Day 1 of the Adobe 2015 Tech Summit wrapped up a few hours ago and it was an outstanding day. Beyond the great speakers, they have provided a room filled with whiteboards on every surface — walls and tables — to allow groups of individuals to get together and brainstorm new ideas. I had the opportunity today to get together with several different architects and engineers to go over the work I have been doing — and documenting — here on Virtual Elephant over the past few months. I received some great feedback from several people which has fueled me further to continue running ahead to get these pieces all sorted out.

Currently today, I have a working lab environment where I can deploy everything from a persistent HDFS data warehouse layer, Mesosphere clusters, Apache Hadoop (compute-only) clusters and Apache Storm clusters through the VMware Big Data Extensions framework.
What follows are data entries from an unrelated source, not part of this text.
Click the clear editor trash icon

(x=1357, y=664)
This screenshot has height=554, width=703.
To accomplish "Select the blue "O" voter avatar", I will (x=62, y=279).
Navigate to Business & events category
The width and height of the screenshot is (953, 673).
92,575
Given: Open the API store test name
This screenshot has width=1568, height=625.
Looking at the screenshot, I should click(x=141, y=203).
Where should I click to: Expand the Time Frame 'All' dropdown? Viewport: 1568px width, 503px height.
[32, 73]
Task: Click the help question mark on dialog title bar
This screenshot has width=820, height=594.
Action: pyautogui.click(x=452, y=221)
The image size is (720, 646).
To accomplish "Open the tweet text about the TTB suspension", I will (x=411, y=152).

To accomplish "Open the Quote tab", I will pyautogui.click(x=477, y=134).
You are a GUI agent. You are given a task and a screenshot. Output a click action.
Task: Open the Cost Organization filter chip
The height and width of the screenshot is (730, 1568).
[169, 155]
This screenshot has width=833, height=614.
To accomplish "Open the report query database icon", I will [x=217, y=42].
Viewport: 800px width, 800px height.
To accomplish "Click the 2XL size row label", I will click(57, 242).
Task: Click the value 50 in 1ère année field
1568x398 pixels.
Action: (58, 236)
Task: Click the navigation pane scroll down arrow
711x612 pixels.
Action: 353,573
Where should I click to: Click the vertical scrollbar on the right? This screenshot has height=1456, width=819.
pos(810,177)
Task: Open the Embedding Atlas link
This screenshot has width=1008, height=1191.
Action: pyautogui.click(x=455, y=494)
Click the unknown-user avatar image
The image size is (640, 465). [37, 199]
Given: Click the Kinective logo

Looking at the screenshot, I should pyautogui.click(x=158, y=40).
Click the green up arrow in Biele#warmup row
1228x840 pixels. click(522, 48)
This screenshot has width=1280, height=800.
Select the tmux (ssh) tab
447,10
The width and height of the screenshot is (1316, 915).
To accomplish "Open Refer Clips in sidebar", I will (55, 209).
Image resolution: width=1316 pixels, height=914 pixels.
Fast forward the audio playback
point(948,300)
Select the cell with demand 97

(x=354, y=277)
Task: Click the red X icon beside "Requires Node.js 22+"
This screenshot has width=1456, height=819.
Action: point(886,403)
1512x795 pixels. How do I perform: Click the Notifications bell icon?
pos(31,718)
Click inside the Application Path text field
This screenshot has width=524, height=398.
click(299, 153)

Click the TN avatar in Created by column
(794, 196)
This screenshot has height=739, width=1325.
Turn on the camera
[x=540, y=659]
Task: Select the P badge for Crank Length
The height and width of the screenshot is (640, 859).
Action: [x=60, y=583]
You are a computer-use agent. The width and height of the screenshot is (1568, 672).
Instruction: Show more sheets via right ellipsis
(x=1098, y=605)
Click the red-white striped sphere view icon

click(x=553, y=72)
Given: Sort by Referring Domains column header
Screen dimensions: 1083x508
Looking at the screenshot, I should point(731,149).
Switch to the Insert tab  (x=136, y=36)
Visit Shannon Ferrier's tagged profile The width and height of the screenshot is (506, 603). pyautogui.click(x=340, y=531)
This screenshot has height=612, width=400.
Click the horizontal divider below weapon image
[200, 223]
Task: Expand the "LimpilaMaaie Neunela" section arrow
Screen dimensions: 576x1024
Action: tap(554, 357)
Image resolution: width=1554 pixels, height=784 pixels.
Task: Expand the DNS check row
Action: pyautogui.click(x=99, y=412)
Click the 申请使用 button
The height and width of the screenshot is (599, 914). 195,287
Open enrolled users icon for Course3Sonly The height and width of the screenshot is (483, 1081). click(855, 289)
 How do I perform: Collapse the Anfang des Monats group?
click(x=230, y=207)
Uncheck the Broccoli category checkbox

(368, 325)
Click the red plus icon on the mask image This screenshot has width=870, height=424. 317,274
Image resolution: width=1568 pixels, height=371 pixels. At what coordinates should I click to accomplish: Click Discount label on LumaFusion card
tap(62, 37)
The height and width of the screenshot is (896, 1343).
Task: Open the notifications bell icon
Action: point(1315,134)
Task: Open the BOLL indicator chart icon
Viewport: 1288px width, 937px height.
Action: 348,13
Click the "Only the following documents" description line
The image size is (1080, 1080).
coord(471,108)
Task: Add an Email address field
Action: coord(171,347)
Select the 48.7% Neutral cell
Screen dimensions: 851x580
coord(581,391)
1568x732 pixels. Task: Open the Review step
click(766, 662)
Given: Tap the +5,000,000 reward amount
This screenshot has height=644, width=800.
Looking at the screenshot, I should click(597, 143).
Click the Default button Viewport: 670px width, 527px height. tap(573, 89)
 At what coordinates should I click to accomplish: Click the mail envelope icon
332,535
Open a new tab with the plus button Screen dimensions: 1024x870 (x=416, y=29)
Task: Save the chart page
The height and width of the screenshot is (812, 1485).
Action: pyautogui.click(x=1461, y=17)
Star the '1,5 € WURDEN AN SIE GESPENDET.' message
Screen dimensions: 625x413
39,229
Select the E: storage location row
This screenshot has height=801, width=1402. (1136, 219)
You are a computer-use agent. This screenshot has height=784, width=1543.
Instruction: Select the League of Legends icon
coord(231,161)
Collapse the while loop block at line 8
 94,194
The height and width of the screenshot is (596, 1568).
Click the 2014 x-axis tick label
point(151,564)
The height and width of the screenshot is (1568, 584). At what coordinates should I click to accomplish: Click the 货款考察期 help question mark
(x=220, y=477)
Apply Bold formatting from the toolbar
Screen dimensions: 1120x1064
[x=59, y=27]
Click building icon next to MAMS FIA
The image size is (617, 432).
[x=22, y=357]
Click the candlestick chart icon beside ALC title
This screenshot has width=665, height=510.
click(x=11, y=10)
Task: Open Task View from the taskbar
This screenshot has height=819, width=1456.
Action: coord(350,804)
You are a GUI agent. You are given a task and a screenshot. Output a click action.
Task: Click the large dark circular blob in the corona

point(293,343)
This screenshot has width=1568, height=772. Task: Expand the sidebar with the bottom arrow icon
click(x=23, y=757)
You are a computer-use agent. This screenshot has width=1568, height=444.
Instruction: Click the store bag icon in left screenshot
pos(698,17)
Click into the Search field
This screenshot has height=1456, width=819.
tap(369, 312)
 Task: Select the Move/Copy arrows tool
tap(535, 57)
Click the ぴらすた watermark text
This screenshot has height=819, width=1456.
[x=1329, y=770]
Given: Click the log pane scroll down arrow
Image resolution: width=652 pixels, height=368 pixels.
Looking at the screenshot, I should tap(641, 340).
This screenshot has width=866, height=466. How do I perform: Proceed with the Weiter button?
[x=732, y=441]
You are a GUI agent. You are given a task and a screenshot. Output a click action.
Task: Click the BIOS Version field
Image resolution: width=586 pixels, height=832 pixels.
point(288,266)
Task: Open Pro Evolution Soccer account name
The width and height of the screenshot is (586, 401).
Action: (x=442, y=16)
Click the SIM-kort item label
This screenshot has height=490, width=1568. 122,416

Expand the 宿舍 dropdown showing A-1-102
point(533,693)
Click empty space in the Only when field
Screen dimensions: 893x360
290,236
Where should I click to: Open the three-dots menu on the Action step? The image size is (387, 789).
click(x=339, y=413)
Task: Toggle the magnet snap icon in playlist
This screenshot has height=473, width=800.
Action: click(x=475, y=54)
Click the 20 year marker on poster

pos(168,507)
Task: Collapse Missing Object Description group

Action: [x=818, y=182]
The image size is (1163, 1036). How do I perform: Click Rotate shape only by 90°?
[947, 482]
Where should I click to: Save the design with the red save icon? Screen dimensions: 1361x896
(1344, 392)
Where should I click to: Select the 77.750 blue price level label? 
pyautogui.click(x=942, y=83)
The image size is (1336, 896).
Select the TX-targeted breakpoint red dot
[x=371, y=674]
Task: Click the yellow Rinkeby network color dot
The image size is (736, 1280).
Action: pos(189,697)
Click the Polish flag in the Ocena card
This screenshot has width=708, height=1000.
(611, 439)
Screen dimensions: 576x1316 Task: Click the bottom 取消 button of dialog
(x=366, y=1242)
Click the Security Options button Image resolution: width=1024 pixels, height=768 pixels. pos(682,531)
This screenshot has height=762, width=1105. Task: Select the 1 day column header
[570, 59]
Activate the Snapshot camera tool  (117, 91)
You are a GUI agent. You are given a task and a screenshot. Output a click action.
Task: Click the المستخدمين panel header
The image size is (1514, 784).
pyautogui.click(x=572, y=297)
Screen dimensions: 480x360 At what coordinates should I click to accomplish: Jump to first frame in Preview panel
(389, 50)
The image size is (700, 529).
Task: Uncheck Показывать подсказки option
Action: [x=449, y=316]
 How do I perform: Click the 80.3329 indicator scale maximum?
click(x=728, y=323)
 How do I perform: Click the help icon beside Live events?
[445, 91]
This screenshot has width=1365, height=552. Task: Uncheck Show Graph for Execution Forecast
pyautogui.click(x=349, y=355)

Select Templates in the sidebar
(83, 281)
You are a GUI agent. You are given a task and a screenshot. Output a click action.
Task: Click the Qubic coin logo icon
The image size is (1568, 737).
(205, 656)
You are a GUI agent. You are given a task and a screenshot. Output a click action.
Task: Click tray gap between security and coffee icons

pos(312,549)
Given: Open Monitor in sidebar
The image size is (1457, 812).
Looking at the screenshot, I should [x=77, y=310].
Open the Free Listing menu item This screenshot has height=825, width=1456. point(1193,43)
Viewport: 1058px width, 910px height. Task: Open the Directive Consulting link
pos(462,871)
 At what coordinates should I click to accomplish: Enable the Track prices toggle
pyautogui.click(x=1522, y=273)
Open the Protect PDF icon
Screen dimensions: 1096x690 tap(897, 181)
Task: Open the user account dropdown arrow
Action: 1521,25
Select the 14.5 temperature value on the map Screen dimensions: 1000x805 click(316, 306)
From there, I have begun work on creating or using pre-existing Docker containers and loading them into the Mesosphere cell through the API. These containers are then able to access the persistent HDFS layer and write data down to be consumed by Hadoop clusters accessing the same layer.

The logical design looks like this:


I have been focused on the layers above the Cloud Management Layer (CML) for the last six months, while my teammates have been focused on the CML layers down — specifically VIO, VSAN, NSX and vSphere. The best part of the journey has been the opportunity to see our efforts combining to create an end-to-end solution. In order to draw the focus away from the diagram, I have avoided calling out specific solutions for the CML, Monitoring and Cluster Deployment Framework. That being said, the work I have done with VMware Big Data Extensions has been leveraged in this work.

The interesting part that has come out of our combined efforts revolve around the capabilities of Heat templates and the JSON files that Big Data Extensions is leveraging today to define clusters. I tweeted about this briefly a bit ago and after having several good discussions, I believe the future roadmap for the work will be to add functionality to Big Data Extensions. I am hoping VMware will take the lead on this effort, as I firmly believe it will add great value to the product itself.